Pablo Mackenna y Su Detención: La Impactante Verdad de Santiago 1
Pablo Mackenna relató los pormenores de su detención en 2023, que lo llevó a prisión preventiva tras protagonizar un accidente automovilístico en estado de ebriedad. «Yo hace dos años tuve un pequeño accidente, muy estúpido, por cierto», comenzó el exconductor de CQC, contextualizando el incidente.
El comunicador detalló el momento: «Salí a comprar cigarros a las 7 de la mañana, me había quedado trabajando en mi casa, y se me ocurre ir a comprar cigarros en la esquina de mi casa, a dos cuadras». La situación se complicó rápidamente: «Me topé con un auto, había tomado en la noche, pero todavía estaba marcando».
Debido a antecedentes previos de hace quince años, Mackenna fue trasladado a Santiago 1, una experiencia que describió como «brava, no es chacra». Reflexionando sobre el incidente, admitió la gravedad de sus acciones: «Siempre es una estupidez manejar borracho y una vez más podría haber matado a alguien, entonces es una estupidez y está bien».

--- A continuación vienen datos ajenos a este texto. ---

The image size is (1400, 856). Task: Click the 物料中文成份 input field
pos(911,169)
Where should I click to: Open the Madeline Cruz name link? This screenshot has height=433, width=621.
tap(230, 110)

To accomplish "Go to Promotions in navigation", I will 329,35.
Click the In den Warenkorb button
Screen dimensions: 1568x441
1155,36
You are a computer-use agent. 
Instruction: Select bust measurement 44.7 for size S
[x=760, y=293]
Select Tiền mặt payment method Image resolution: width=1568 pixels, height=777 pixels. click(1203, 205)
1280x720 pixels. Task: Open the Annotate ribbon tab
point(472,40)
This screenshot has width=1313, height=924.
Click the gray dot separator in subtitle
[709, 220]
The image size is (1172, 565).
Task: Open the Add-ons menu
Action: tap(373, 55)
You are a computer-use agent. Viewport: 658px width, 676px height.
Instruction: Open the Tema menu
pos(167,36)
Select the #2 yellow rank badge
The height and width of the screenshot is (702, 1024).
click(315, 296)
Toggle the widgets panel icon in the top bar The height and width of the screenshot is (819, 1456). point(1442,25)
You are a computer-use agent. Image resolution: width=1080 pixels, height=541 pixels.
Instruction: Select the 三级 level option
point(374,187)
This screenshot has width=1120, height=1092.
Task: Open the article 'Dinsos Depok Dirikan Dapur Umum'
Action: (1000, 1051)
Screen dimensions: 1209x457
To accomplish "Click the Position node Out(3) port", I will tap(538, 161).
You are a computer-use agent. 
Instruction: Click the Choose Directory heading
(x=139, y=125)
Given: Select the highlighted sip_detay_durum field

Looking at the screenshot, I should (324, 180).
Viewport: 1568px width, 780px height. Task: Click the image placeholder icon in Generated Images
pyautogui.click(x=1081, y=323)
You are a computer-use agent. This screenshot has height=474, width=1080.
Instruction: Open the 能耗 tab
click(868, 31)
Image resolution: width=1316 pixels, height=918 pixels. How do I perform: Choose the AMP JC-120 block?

La Cruda Realidad Tras las Rejas: El Relato de Pablo Mackenna en Santiago 1
La vivencia en prisión fue un choque de realidad para Mackenna. «Fue duro porque terminé en Santiago 1, que es una cárcel brava», confesó. Describió el ingreso como una inmersión en un entorno hostil: «Pasan muchas cosas curiosas, uno cree que, cuando uno va a entrar a una cárcel así, vas a entrar como a una pieza determinada con un número, pero tú entras a los leones».
El poeta narró las precarias condiciones que enfrentó: «A mí me tocó llegar a una pieza que era para dos, pero habían cinco, yo estaba en el suelo, tirado en el suelo, y la cabeza al lado del escusado». La adaptación fue inmediata y brutal: «A mí me tiraron, llegué a las 3 de la mañana y yo tuve que tocar puertas y ver dónde me aguachaba. Uno entra a un microuniverso, tú cruzas la línea que tiene sus propias reglas, tiene sus propios jefes».
Mackenna también expuso las irregularidades observadas, que resonaban con noticias recientes: «Todo lo que ustedes han visto el último tiempo en las noticias de Gendarmería, todo lo vi, o sea, los celulares que hacen redadas y después te los venden ellos mismos, los pelotazos que vienen de afuera y los recogen los mismos gendarmes, es bien impactante».
Humanidad y Desesperanza: Luces y Sombras en la Cárcel
A pesar de la dureza del escenario, Pablo Mackenna también encontró destellos de humanidad. «Igual pasan cosas bonitas», reveló, compartiendo una anécdota que lo conmovió. «De repente me llamaron de la cocina, porque uno no veía la gente que hacía la comida, y de repente me dicen que me llama la cocinera y tenía un libro mío, lo había traído para que se lo firmara».
Este tipo de gestos, según Mackenna, adquieren una dimensión especial en tales circunstancias: «Son cosas bonitas, cuando uno está a un nivel de sensibilidad picando arriba, una cosa así te podría llegar a matar, yo quería abrazarla un poco, pero tampoco puedes, tampoco te puedes emocionar tanto».
Finalmente, Mackenna reflexionó sobre la brevedad de su estadía en comparación con otros. «Yo estuve tres semanas, hay gente que se pasa una vida, quién es uno para ser testimonio o dar cuenta de lo que puede ser el horror de estar en la cárcel». Concluyó su relato con una crítica contundente al sistema penitenciario: «Las condiciones son pésimas, la rehabilitación no existe, hay un taller para que la gente aprenda oficios y puedan ganar sus luquitas, pero el taller está tomado por el Tren de Aragua (…) es la cueca en pelota, de verdad».